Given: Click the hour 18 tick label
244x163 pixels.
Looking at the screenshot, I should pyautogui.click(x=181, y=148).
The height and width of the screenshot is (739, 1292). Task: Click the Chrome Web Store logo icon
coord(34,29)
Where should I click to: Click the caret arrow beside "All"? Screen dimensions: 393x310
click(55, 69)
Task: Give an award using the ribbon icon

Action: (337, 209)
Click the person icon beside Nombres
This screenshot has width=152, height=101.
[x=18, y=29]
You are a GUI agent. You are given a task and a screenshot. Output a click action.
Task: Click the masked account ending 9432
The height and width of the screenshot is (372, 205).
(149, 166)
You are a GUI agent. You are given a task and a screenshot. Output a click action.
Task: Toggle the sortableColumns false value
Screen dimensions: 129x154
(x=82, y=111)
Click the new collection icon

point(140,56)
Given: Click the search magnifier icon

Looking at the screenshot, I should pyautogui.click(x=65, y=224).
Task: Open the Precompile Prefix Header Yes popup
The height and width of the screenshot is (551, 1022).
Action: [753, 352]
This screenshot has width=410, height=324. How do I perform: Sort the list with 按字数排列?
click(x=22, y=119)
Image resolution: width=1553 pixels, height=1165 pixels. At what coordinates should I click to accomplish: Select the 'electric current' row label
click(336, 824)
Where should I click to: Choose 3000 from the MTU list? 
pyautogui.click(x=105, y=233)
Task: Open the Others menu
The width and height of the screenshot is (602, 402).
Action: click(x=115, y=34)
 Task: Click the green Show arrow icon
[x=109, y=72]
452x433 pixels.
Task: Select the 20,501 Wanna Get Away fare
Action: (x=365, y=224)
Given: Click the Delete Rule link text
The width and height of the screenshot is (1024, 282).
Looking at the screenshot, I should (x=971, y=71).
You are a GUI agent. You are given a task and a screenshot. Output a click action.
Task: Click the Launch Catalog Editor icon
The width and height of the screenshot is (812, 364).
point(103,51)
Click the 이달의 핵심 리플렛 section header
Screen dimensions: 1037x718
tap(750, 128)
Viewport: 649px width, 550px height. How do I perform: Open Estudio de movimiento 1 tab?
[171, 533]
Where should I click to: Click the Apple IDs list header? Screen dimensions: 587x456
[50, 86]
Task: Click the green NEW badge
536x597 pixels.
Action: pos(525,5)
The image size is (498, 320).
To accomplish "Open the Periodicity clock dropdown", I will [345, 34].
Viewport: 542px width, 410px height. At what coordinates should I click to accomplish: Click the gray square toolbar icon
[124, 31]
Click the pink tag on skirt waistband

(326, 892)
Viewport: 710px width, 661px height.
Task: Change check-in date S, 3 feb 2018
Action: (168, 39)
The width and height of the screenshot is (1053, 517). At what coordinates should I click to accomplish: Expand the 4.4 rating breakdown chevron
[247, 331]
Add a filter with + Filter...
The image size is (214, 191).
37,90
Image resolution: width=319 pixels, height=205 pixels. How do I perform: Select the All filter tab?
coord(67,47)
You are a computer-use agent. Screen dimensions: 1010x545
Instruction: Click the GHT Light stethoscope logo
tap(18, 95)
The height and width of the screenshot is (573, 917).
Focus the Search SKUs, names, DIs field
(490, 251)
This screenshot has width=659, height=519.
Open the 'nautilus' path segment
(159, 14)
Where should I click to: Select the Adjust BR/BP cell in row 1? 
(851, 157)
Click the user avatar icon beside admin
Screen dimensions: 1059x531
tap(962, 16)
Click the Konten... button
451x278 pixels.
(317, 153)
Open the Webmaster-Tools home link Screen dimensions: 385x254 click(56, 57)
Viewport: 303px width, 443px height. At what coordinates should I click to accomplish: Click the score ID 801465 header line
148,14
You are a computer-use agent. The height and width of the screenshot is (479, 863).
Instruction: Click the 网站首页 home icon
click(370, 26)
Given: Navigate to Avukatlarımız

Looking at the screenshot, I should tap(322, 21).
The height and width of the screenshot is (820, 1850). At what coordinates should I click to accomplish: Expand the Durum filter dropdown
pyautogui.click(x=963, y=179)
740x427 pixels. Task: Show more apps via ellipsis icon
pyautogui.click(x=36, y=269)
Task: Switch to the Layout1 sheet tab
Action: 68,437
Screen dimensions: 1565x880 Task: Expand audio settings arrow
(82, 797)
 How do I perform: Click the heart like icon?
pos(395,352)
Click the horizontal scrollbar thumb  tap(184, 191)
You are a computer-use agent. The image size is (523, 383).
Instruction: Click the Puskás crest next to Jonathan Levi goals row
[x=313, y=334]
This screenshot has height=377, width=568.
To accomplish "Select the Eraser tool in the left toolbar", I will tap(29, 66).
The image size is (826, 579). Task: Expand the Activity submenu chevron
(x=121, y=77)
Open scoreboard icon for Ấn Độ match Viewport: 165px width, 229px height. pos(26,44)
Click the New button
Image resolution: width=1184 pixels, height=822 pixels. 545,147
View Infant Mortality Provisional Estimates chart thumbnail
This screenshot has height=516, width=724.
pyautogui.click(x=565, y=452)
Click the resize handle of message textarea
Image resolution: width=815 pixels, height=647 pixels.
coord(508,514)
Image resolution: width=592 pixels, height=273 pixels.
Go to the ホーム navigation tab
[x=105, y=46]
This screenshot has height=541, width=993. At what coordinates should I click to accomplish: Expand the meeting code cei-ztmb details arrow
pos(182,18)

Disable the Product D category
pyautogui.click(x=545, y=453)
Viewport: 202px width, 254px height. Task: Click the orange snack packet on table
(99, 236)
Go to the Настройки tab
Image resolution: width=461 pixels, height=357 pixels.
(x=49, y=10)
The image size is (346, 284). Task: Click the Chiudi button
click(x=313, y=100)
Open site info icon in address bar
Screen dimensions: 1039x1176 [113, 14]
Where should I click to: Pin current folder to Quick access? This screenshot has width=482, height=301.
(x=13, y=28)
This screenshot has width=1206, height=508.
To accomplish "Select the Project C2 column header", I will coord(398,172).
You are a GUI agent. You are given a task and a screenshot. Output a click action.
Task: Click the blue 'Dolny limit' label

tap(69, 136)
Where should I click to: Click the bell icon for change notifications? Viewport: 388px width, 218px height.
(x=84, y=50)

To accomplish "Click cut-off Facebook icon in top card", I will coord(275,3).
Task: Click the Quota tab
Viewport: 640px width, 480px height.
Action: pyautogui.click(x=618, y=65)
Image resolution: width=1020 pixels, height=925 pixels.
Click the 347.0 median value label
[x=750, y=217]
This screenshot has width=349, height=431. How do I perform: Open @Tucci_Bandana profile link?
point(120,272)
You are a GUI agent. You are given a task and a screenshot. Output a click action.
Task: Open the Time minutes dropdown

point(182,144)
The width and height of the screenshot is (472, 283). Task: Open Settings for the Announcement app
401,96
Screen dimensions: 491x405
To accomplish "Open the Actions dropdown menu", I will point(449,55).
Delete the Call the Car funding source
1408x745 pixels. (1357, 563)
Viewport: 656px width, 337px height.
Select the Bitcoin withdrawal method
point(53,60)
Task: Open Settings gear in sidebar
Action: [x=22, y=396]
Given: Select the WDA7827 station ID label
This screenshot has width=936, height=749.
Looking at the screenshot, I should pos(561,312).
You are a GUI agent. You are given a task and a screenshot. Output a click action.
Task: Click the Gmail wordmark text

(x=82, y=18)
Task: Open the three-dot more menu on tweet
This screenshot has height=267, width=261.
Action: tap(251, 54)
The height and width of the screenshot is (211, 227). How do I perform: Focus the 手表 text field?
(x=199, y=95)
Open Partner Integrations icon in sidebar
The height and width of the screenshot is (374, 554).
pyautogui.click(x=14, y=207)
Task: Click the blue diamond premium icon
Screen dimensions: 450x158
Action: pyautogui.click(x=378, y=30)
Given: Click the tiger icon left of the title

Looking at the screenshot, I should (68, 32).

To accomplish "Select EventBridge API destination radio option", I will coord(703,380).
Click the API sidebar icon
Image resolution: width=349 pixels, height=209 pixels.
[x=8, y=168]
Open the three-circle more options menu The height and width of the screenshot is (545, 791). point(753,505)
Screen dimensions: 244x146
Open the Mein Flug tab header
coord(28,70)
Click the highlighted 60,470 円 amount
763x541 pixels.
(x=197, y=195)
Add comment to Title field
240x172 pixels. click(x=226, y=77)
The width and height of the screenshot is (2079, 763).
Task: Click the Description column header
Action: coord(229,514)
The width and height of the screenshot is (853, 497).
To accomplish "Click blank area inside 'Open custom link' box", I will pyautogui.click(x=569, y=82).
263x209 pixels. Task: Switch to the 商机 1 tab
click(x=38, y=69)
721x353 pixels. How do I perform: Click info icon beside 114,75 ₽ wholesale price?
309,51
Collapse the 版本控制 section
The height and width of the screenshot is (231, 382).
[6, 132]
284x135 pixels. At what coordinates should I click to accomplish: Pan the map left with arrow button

================

> _Task directions_:
Wherever a line of the listing above contains the string "computer", copy that line.

> _Answer for this exercise_:
You are a computer-use agent. Screen dimensions: 1010x545
You are a computer-use agent. The height and width of the screenshot is (479, 863).
You are a computer-use agent. The image size is (523, 383).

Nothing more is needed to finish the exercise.